■ **POLECENIE**: Wypisz z poniższego zestawienia wszystkie wiersze, w których występuje ciąg „layers”. Wielkość liter ma znaczenie.
↓
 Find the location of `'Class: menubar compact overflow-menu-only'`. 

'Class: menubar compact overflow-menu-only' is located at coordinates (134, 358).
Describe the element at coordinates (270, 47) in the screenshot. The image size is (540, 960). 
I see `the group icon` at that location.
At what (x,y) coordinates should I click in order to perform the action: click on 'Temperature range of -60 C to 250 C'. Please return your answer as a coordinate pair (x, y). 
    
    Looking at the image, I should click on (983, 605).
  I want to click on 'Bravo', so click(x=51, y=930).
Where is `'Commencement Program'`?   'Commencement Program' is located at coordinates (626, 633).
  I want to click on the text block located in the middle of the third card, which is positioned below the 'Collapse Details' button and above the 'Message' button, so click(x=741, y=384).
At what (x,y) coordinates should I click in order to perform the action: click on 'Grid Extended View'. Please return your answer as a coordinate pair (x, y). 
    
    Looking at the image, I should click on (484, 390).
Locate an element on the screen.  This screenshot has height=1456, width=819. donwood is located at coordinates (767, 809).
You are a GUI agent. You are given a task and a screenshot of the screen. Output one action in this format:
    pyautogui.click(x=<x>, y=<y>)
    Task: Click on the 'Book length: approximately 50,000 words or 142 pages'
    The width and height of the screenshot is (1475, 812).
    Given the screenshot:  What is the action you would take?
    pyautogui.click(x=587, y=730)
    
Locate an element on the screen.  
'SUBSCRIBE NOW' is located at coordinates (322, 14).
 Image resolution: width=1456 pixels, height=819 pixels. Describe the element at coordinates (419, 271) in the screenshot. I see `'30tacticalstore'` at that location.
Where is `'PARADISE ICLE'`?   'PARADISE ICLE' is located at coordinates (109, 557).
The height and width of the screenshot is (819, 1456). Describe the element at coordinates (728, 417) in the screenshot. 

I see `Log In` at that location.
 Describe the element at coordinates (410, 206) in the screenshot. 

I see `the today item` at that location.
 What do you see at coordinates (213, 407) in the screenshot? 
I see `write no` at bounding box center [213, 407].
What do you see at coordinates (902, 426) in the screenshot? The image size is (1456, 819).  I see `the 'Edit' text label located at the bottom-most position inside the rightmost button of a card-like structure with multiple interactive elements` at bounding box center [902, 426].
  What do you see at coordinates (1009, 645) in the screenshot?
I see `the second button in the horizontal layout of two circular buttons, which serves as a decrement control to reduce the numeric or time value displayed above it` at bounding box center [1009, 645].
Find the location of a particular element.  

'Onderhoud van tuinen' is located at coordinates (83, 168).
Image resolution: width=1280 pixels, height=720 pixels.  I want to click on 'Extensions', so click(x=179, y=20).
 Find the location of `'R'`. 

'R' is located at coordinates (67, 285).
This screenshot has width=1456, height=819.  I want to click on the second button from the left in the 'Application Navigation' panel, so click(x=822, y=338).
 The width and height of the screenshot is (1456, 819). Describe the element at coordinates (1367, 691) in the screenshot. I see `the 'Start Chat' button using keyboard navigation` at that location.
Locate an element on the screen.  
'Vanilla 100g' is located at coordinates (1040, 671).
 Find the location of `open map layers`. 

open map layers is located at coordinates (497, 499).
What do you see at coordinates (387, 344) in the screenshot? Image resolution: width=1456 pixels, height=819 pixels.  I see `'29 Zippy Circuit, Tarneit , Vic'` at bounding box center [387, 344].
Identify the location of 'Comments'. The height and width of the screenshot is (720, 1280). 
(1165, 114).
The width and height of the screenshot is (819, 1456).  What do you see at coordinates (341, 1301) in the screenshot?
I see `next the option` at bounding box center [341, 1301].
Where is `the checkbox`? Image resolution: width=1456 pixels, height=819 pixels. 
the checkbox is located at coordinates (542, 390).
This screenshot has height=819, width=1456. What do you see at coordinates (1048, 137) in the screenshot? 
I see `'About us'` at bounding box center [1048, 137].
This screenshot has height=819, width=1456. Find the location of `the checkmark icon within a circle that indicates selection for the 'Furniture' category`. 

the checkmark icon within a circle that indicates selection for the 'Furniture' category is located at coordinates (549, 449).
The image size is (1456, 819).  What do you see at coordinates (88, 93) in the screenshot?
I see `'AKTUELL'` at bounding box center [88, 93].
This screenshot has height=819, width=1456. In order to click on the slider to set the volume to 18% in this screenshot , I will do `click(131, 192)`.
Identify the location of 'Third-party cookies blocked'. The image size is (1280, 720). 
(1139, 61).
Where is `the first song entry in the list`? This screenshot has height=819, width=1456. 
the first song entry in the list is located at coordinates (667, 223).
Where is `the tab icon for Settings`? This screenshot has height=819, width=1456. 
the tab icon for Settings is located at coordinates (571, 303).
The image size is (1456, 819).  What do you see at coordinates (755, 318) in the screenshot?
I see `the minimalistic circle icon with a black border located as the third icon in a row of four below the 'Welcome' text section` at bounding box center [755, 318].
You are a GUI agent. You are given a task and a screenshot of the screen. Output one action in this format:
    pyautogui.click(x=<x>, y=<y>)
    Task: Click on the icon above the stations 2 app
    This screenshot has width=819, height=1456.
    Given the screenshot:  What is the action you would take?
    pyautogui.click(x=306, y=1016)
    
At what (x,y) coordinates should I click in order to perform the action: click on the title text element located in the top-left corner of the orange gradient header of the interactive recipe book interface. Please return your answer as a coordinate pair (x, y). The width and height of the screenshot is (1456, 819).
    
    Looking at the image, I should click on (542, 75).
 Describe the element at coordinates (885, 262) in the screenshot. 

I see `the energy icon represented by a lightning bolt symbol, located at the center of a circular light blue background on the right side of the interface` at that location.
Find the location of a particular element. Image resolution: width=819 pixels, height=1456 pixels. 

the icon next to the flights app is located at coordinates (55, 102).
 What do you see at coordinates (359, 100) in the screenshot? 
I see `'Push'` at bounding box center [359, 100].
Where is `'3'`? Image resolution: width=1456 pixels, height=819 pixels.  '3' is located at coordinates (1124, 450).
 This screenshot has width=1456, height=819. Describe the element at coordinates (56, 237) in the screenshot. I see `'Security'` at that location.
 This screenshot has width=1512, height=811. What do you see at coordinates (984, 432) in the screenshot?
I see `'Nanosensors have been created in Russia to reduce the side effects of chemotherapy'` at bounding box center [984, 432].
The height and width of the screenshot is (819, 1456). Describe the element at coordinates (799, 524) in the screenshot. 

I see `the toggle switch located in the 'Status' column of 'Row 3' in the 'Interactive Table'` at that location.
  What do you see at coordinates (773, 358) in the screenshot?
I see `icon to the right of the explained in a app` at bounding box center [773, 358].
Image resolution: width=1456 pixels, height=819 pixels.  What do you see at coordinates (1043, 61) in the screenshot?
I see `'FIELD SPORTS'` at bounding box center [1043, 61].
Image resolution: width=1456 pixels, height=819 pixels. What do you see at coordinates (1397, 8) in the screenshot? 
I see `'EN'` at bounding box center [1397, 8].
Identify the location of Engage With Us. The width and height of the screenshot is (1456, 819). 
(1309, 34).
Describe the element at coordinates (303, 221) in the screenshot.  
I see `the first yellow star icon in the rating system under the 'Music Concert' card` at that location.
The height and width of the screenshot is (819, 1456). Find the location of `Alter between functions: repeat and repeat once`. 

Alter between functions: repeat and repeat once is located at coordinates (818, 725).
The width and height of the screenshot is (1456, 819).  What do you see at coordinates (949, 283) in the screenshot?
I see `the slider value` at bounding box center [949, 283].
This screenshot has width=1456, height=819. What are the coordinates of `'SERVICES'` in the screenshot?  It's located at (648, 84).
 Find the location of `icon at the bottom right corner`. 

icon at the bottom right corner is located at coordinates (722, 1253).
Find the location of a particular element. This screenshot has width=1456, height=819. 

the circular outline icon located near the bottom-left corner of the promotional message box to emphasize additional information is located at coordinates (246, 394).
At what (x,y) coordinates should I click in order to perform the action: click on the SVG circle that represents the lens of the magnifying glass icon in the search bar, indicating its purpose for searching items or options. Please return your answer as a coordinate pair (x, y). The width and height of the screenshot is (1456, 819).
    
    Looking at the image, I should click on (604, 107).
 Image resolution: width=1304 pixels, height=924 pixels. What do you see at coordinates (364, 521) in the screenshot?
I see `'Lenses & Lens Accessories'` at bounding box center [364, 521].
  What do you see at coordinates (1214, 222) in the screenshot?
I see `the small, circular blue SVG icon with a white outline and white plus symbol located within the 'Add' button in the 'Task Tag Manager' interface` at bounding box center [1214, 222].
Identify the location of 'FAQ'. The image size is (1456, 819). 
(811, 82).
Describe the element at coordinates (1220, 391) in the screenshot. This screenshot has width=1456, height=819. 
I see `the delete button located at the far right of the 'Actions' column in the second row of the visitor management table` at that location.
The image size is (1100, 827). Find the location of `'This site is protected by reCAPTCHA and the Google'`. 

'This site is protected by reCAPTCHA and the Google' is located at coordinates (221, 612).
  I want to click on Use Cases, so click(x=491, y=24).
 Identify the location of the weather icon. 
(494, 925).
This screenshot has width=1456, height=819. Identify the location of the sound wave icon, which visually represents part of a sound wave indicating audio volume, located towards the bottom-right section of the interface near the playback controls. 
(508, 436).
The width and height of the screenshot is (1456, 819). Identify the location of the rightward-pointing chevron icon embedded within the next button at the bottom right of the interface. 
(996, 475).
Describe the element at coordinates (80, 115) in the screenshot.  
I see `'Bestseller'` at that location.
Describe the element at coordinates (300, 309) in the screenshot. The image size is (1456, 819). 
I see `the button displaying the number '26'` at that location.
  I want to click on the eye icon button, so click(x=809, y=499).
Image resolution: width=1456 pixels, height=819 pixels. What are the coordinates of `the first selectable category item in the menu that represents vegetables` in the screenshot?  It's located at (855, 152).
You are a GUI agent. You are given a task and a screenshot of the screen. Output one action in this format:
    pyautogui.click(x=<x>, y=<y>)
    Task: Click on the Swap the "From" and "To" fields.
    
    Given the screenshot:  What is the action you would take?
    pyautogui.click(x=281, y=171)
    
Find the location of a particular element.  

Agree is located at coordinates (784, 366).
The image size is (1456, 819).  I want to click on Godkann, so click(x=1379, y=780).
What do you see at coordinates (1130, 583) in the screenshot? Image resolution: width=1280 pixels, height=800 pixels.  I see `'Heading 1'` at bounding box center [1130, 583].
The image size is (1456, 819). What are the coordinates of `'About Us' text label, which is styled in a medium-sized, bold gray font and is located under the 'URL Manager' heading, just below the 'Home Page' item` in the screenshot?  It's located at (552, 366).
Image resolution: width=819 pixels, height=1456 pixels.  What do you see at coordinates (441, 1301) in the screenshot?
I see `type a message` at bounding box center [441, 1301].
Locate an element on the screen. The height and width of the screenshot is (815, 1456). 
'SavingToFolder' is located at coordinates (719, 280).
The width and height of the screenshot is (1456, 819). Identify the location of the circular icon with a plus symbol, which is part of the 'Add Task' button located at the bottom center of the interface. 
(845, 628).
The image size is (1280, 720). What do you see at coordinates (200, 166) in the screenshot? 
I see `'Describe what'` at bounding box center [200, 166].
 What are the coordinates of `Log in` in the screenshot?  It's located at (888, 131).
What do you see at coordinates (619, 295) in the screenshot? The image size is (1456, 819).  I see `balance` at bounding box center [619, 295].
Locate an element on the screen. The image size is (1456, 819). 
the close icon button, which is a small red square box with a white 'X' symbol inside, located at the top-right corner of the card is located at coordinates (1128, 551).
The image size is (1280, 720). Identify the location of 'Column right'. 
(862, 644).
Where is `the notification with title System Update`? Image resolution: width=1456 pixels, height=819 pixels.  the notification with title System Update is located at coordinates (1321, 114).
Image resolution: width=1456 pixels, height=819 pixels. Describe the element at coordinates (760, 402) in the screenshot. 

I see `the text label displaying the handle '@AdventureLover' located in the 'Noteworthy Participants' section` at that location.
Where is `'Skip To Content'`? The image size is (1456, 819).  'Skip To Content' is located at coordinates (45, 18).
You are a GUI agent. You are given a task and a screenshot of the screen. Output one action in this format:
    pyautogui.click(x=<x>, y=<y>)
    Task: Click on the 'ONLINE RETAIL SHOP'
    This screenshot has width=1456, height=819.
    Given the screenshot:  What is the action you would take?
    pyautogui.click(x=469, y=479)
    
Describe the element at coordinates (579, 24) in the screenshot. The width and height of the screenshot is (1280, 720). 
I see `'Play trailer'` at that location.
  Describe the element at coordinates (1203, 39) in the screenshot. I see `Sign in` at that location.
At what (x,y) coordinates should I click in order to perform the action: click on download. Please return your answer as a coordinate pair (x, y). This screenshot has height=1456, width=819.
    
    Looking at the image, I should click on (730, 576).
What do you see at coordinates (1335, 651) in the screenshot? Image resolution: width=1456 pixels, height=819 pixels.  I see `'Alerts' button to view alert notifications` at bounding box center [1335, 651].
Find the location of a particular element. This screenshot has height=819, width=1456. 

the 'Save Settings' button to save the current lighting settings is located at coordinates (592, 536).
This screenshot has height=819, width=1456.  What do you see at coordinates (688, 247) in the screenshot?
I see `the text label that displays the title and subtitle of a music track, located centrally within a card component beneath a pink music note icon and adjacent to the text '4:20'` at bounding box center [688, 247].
↑
■ **ODPOWIEDŹ**:
 Find the location of `open map layers`. 
open map layers is located at coordinates (497, 499).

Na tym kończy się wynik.